J'avais à un certain moment presque toutes les BD de Craenhals avant ses deux séries les plus connues : "Les quatre As", et surtout "Chevalier Ardent". J'en ai depuis cédé beaucoup à des libraires BD, car considérées trop désuètes. Par contre, je ne suis pas prêt à me séparer de certaines ! Je vais faire une analyse personnelle de toutes les BD en question, parues dans le Journal Tintin. Il s'agit de deux séries – "Rémy et Ghislaine", "Pom et Teddy" – et d'un album isolé : "Aventure à Sarajevo". Je ne m'attarderai pas en revanche sur "Les quatre As" et "Chevalier Ardent".
RÉMY ET GHISLAINE – Deux albums d'une trentaine de pages seulement, parus en 1951-52 : "Le cas étrange de Monsieur de Bonneval" et "Le puits 32". Je les ai découverts beaucoup plus tard, dans une réédition Deligne. Cette série met en scène Rémy, sa charmante sœur Ghislaine et leurs parents. Pour être franc, les scénarios (inspirés par Dickens) m'ont assez ennuyé. Mais cela vient peut-être aussi du dessin au lavis, trop illustratif et statique, mal adapté à la bande dessinée. Comme Craenhals l'a dit, il s'agissait d'un essai destiné à montrer ses capacités de dessinateur aux responsables du Journal Tintin. Sur ce plan, il a plutôt réussi.
POM ET TEDDY – Une série devenue mythique, parue de 1953 à 1963, sans compter quelques récits complets plus tard. Neuf longues histoires en tout, d'une soixantaine de pages chacune. Cette série a d'abord été très mal éditée par le Lombard, un peu mieux ensuite avec deux albums dans leur collection Bédingue. Notons surtout la réédition de toutes les autres histoires par les éditions Rijperman, dans les années 1980. J'avais eu la chance de les acquérir quand les prix étaient encore raisonnables. Maintenant, il faut bien compter 150 euros (sur Internet) pour chaque album Rijperman ; une vingtaine d'euros seulement pour les deux dans la collection Bédingue. Les éditions BD Must ont tout réédité récemment, mais avec des couleurs malheureusement assombries.

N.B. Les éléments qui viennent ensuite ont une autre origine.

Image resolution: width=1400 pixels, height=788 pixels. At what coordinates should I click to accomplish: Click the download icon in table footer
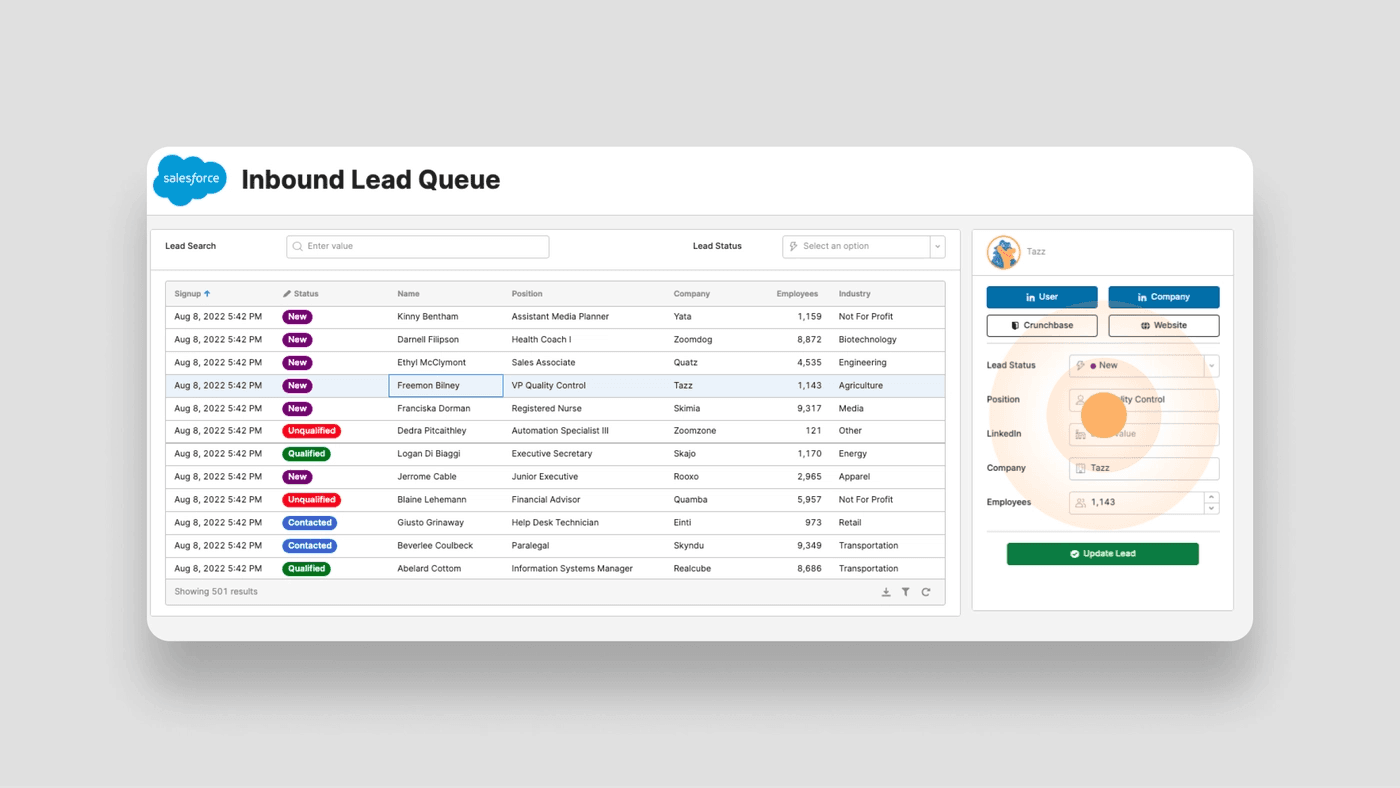click(886, 592)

Cette série présente la particularité d'évoquer le monde du cirque, surtout dans les premières histoires. Dans la suite de Rémy et Ghislaine, elle met en scène deux héros enfants, acteurs dans un cirque belge : Teddy, un garçon très féminin par l'apparence et la sensibilité ; sa compagne, la douce écuyère Maggy. Malgré leur jeune âge, ils sont plus ou moins amoureux l'un de l'autre. Et nous devinons bien qu'ils finiront par se marier ! Notons aussi la présence du bon géant Tarass Boulba, jouant le rôle d'un père protecteur, et quelques autres personnages : Mr Tockburger, directeur du cirque ; le nain Puck, ami de Teddy…

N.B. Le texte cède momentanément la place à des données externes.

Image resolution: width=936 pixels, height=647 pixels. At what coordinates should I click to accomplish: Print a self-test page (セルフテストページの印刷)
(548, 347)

Avec deux héros enfants, il semble que cette série soit uniquement destinée aux plus jeunes. Cela dit, une série comme "Tintin" était aussi destinée aux jeunes, ce qui ne l'a pas empêchée d'acquérir un public adulte par ses grandes qualités, d'être aussi très analysée par les critiques. Je vais donc envisager les neuf "Pom et Teddy" à la suite, dans leur ordre chronologique de parution. Disons tout de suite que cette série est passablement inégale. Certaines histoires sont d'un intérêt très limité, en tout cas pour moi, d'autres par contre tout à fait captivantes. Comme pour beaucoup de séries, celle-ci s'améliore globalement au fil du temps…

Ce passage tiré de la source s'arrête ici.